Stored items

-*-*-

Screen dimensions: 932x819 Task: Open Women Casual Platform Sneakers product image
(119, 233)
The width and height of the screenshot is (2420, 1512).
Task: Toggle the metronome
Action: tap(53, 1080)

-*-*-

Pick out every line of the items above that contains the string "Task", matching case exactly, and copy each of those lines in full.

Expected answer:
Screen dimensions: 932x819 Task: Open Women Casual Platform Sneakers product image
Task: Toggle the metronome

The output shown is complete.